“Laroi and I would scooter around UCLA late at night,” says Slatkin. About a month before “Stay” appeared on Spotify, the song mysteriously appeared on a Discord server someone had apparently broken into Slatkin’s hard drive. It sat untouched on Slatkin’s hard drive for months, aside from two brief teasers on Instagram Live. Next, Laroi brought Bieber into the mix, before sending the track to Laroi's management. “It was one of the most insane, magical strokes of genius I've ever seen in my entire life!” screams Slatkin over the phone.

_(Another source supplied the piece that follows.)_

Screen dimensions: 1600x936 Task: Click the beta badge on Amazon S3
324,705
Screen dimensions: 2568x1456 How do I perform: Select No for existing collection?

#Drake hype full song pro#
“It was so sick.” Slatkin and Fedi pulled up Pro Tools and recorded the song in one take. "He wrote the hook in a few seconds,” adds Puth. Puth and Laroi hadn’t met before, but the collaboration felt kismet.
"The second he heard the melody, he knew exactly what to sing," Puth tells me. Puth had parked himself at the piano, just messing around with some melodies, and when Laroi walked in and immediately started freestyling. As the story goes, musician Charlie Puth and producer Omer Fedi were hanging out at Slatkin’s parents’ house when Laroi invited himself over. “Sometimes you need to talk it over (over and over and over) for it to ever really be … over,” she explained a decade later.Blake Slatkin, who co-wrote and produced “Stay,” explains over the phone that the song came together haphazardly on a Sunday in Los Angeles. The original 2012 album was said to be inspired by the musician’s brief 2010 romance with Jake Gyllenhaal. “And I’m not sure if it was pouring my thoughts into this album, hearing thousands of your voices sing the lyrics back to me in passionate solidarity, or if it was simply time, but something was healed along the way.” “Like trying on pieces of a new life, I went into the studio and experimented with different sounds and collaborators,” she explained. The Pennsylvania native’s new version, though, allowed her to put this person back together. It was all over the place, a fractured mosaic of feelings that somehow all fit together in the end.” “Musically and lyrically, Red resembled a heartbroken person. “I’ve always said that the world is a different place for the heartbroken,” she wrote via Instagram in June.
In August, the Miss Americana star tweeted, “I can’t wait to dust off our highest hopes & relive these memories together.” Two months prior, she teased that listeners might want to grab a box of Kleenex before listening to the updated version of Red. In November, Swift will drop Red (Taylor’s Version), which she promised would include “so many songs you haven’t heard yet.” The new tracklist, which features 30 songs, includes a previously unreleased duet with Ed Sheeran and a 10-minute version of “All Too Well.” In April, the Valentine’s Day actress released Fearless (Taylor’s Version), an expanded version of her 2008 record of the same name, which featured collaborations with Maren Morris and Keith Urban. “But the most screamingly obvious one is that the artist is the only one who really knows that body of work.” “Artists should own their own work for so many reasons,” she wrote via Instagram in March 2021.
Her hope was that the updated takes on the music would give her back control of her discography. The “Love Story” singer was inspired to rerecord her previous six albums after Scooter Braun purchased the masters to them in 2019. Whether you’re feeling 22 or not, Taylor Swift’s new spin on her old album Red is bound to make fans feel nostalgic - and that’s the point.